Exclude pictures; retype the lines below from the line containing "You are a computer-use" through the end of the records, both ends kept.

### Saved entries
——
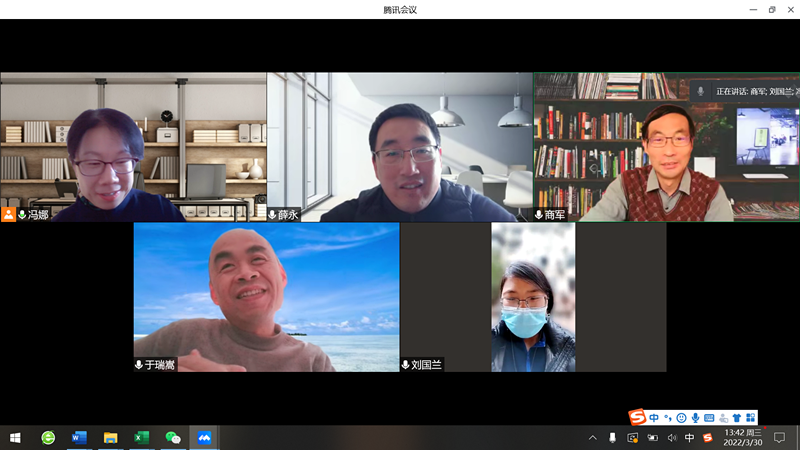Click the Sogou input method logo on floating bar
The image size is (800, 450).
637,417
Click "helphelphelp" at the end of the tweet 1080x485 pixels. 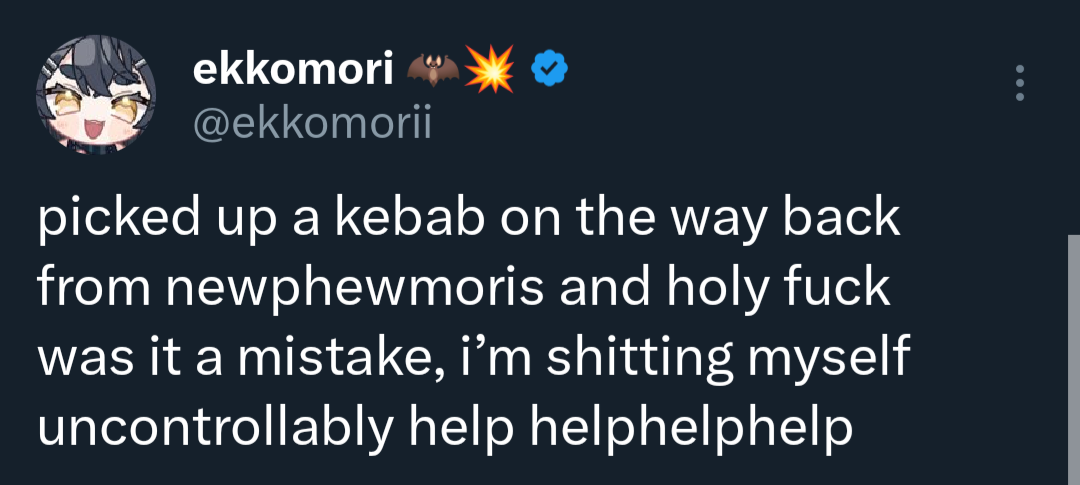coord(690,429)
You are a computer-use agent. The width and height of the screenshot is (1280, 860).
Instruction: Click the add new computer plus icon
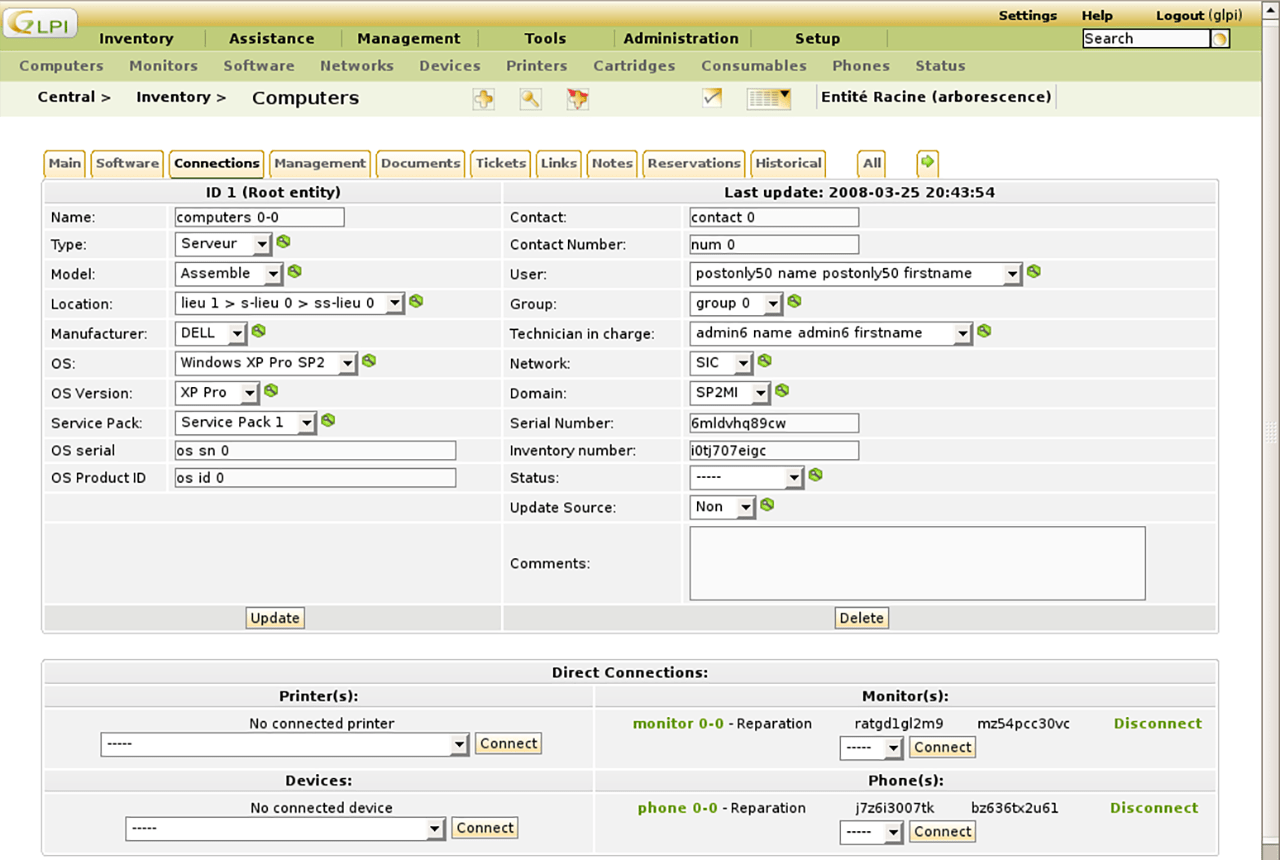(x=483, y=98)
——
### Output
You are a computer-use agent. The width and height of the screenshot is (1280, 860).
Instruction: Click the add new computer plus icon
(x=483, y=98)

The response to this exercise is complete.